Case Study: Building an Edge from Scratch --- One Model's Journey from Idea to Profit

Executive Summary

This case study follows the development of an NFL prediction model built by a quantitative analyst ("Sam") who had no prior sports betting experience but strong statistical skills. Over 18 months --- from initial concept through three full NFL seasons of live betting --- Sam iterated through four model versions, tracked every bet with meticulous detail, and used calibration analysis and CLV to evaluate whether the model had genuine predictive value.
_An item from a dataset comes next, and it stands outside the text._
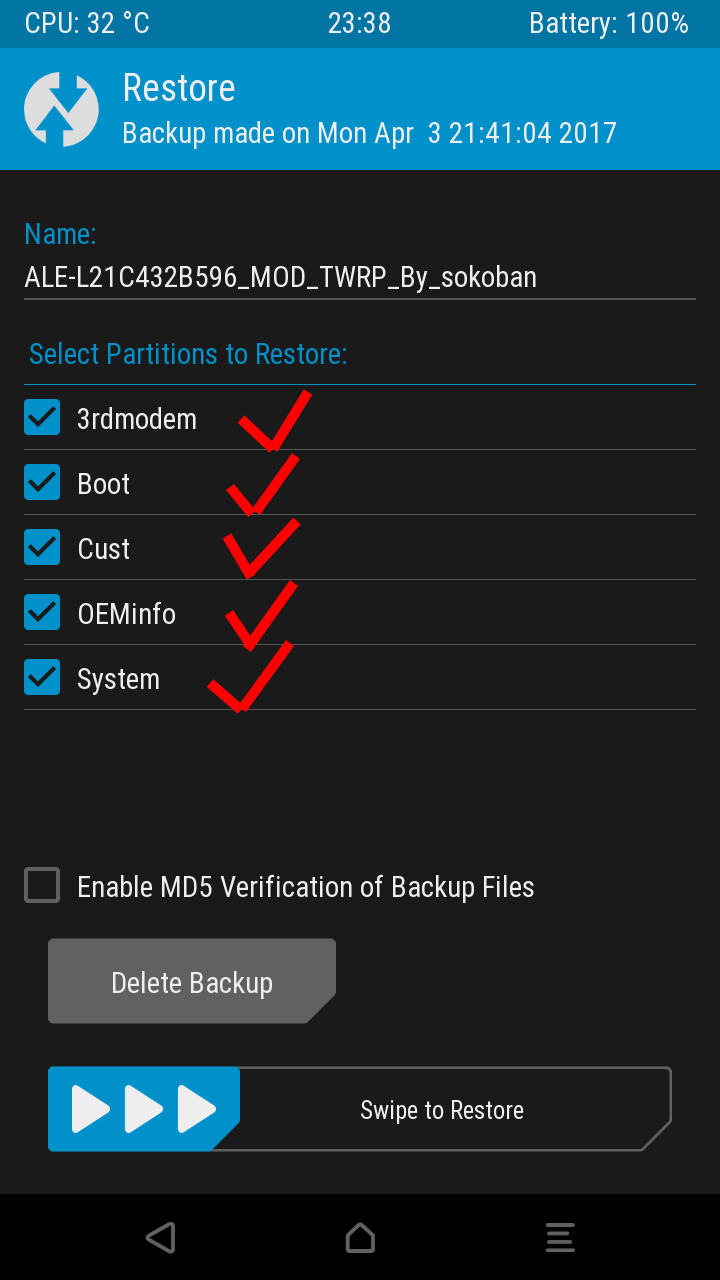
Task: Toggle the OEMinfo partition checkbox
Action: tap(42, 613)
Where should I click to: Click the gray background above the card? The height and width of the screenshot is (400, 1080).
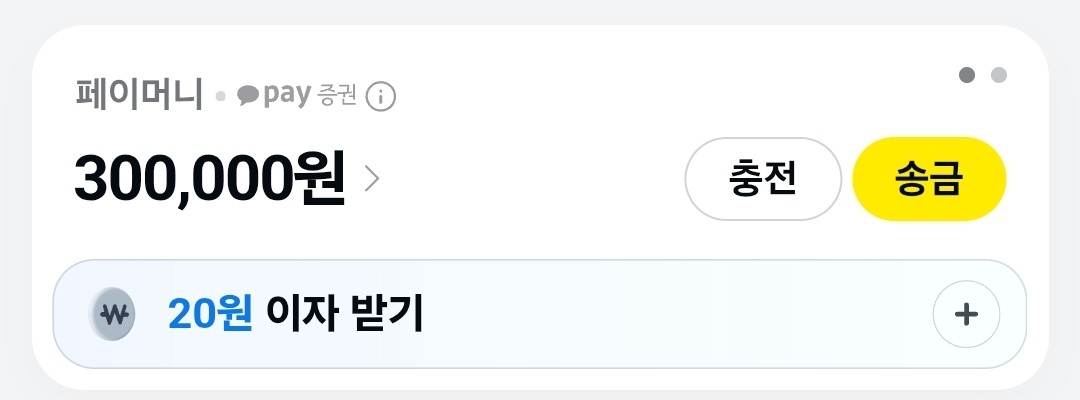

The journey illustrates the practical reality of value betting: the first model lost money, the second broke even, and the third finally produced a sustainable +3.1% ROI verified by +2.0% average CLV across 1,800 bets. The key lesson is that building a winning model is an iterative process where systematic evaluation --- not raw results --- guides improvement.

Background

The Modeler's Profile

Sam is a 29-year-old data scientist at a technology company with a PhD in applied statistics. In early 2023, Sam read a series of academic papers on sports betting market efficiency and was struck by two findings: first, that closing lines at sharp sportsbooks are highly efficient but not perfectly so; and second, that systematic model-based approaches have historically found small but exploitable edges, particularly in less-efficient markets.

Sam had three advantages: strong technical skills in Python, statistics, and machine learning; familiarity with Bayesian reasoning; and the discipline to follow a structured research process. Sam had one critical disadvantage: zero domain knowledge of football.

The Plan

Sam allocated 6 months to model development before placing a single real bet. The plan was:

Months 1-2: Collect historical NFL data, build a baseline Elo model, and establish benchmark metrics.
Months 3-4: Enhance the model with additional features (efficiency metrics, situational adjustments, injury data).
Months 5-6: Backtest on held-out data, perform calibration analysis, and identify the model's strengths and weaknesses.
Season 1 (2023): Live-test with small stakes ($50/bet), tracking CLV on every bet.
Season 2 (2024): Iterate based on Season 1 findings, increase stakes if CLV is positive.

The Analysis

Phase 1: The Baseline Elo Model (Model v1.0)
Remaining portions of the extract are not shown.